Paint becomes jewelry
Motor Agate jewelry designer Cindy Dempsey first came across the material in the mid 1970s while she was living near the shores of Lake Michigan. One day, an auto-worker friend of the family showed up with a few chunks of hardened Fordite that he called paintrock. His paintrock specimens were ragged edged clumps of several colors.
As with natural precious and semi-precious stones, value is subjective and authenticity can be an issue. According to Dempsey, owner of Urban Relic Design, “the quality and provenance of the ‘rough’ (the name given the raw Fordite) is important in determining the value, but the latter is hard to validate sometimes.” She goes on to say, “There are clues to its origin ... Fordite’s distinct smell, released while cutting into a chunk, lets me know if a piece of ‘rough’ (aka slag) is authentic vintage material or not.” Dempsey added, “The material is also very fragile.”
Fordite’s somewhat soft texture offers easy cutting and unlike precious and semi-precious minerals/stones, the supply of the man-made raw Fordite is finite. When applying enamel paint with hand sprayers ceased no more of that industrial ‘rough’ was produced; as a result large, colorful pieces are becoming more scarce; searching for them is akin to working played out gold mines that existed in California over a century ago. Dempsey, when looking for rough, scours locations such as rock and gem shows.
Fordite was harvested from other auto plants throughout the country, as well as from auto plants in Great Britain, but Detroit and its environs, as the Motor Metropolis, have bragging rights as to its location of origin. So it is fitting that Fordite is known by the terms Detroit Agate and Motor Agate. This latter label has been trademarked by Cindy Dempsey.
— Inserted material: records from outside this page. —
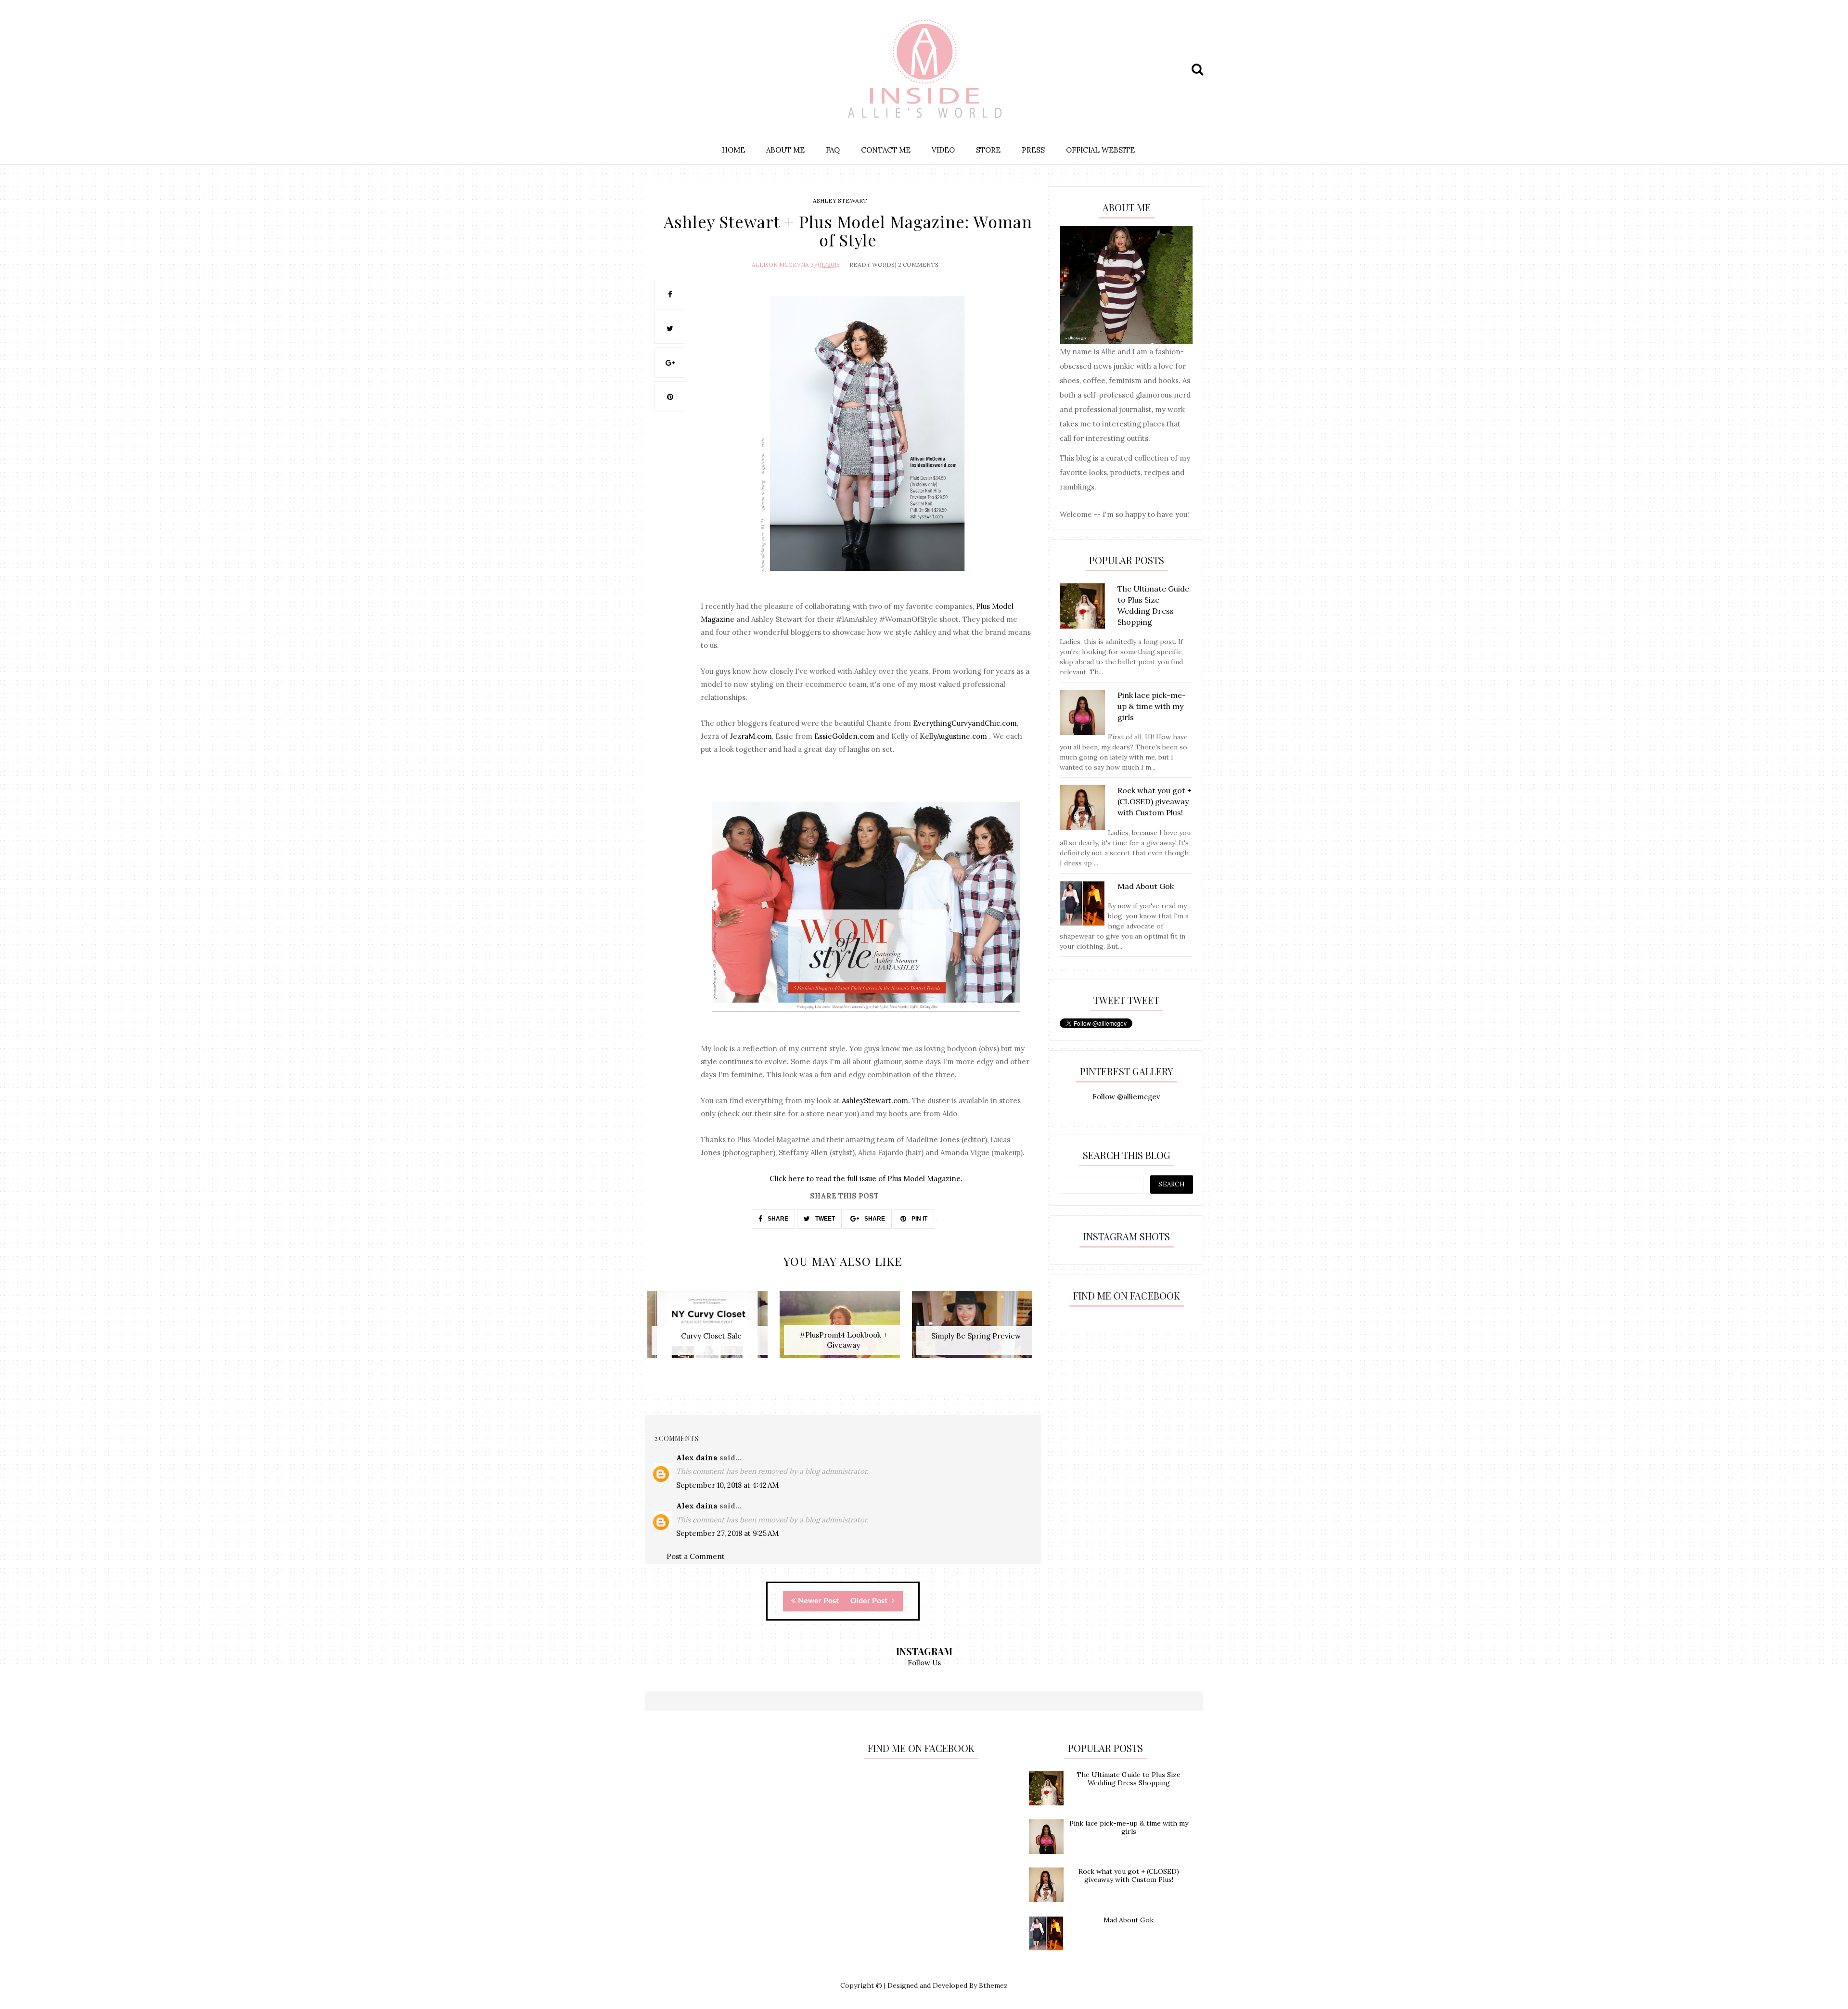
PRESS (1033, 150)
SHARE (777, 1218)
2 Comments (918, 264)
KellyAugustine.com (953, 736)
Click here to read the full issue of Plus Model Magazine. (866, 1178)
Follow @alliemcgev (1126, 1096)
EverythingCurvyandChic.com (965, 723)
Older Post (869, 1601)
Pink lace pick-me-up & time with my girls (1128, 1827)
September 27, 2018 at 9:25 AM (727, 1533)
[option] (711, 1329)
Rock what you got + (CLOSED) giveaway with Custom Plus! (1128, 1875)
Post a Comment (696, 1556)
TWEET (824, 1218)
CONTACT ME (886, 150)
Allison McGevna (780, 264)
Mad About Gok (1129, 1920)
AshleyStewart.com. (877, 1100)
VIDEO (943, 150)
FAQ (833, 150)
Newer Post (818, 1601)
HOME (733, 150)
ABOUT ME (785, 150)
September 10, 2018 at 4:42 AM (727, 1485)
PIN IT (918, 1218)
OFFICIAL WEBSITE (1100, 150)
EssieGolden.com (844, 736)
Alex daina (697, 1457)
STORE (988, 150)
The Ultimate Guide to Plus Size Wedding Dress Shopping (1129, 1778)
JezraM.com (751, 736)
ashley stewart (840, 200)
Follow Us (924, 1662)
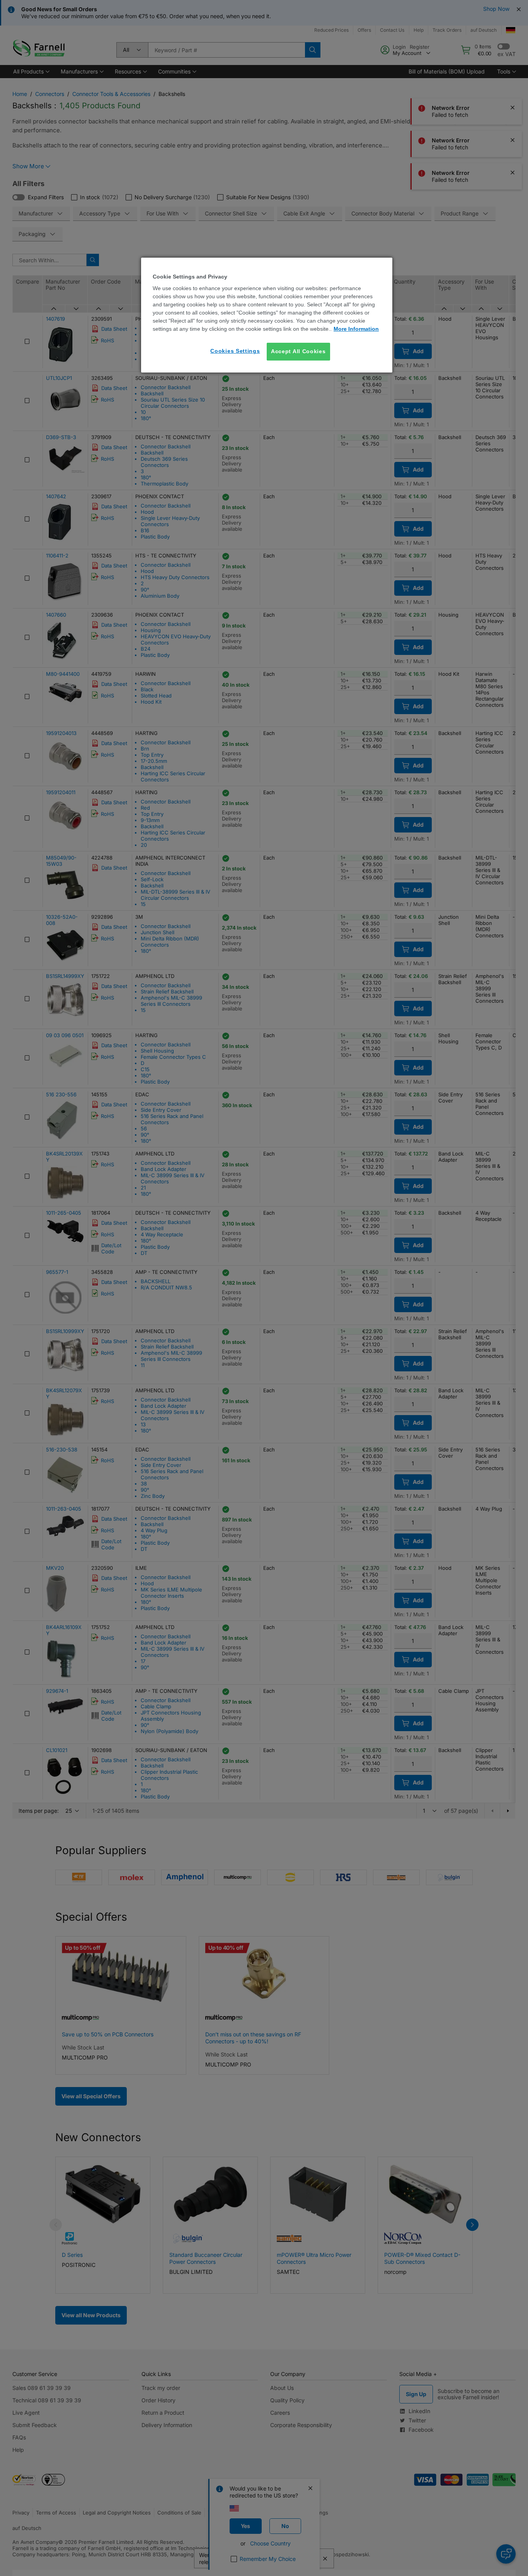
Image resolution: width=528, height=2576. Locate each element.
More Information (356, 329)
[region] (266, 315)
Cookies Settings (235, 351)
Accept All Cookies (298, 351)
Former auto workers and their families, as well as classic car enthusiasts, have caches of Motor Agate tucked away in tool boxes, auto body shops, garages, attics and cellars. Tons of the ‘rough’ are probably buried in old landfills. Interest in vintage Fordite is a sixties and seventies thing, and those from that era might recognize the colors of their early automobiles within the whorls and multi-colored, layered bands of a piece of polished Motor Agate.
Today lapidaries offer spectacular examples of cut, shaped and polished Fordite; artists and jewelers create beautiful pieces for men and women—rings, cuff links, earrings, pendants and key-chain fobs, made with bits of those vintage Galaxies and Fairlanes.
David McCormick holds a master’s degree in Regional Planning from the University of Massachusetts. He was employed by the City of Springfield, Mass., for several years. Now retired, McCormick works as a freelance writer whose articles have appeared in Naval History, Elks Magazine and Wild West Magazine.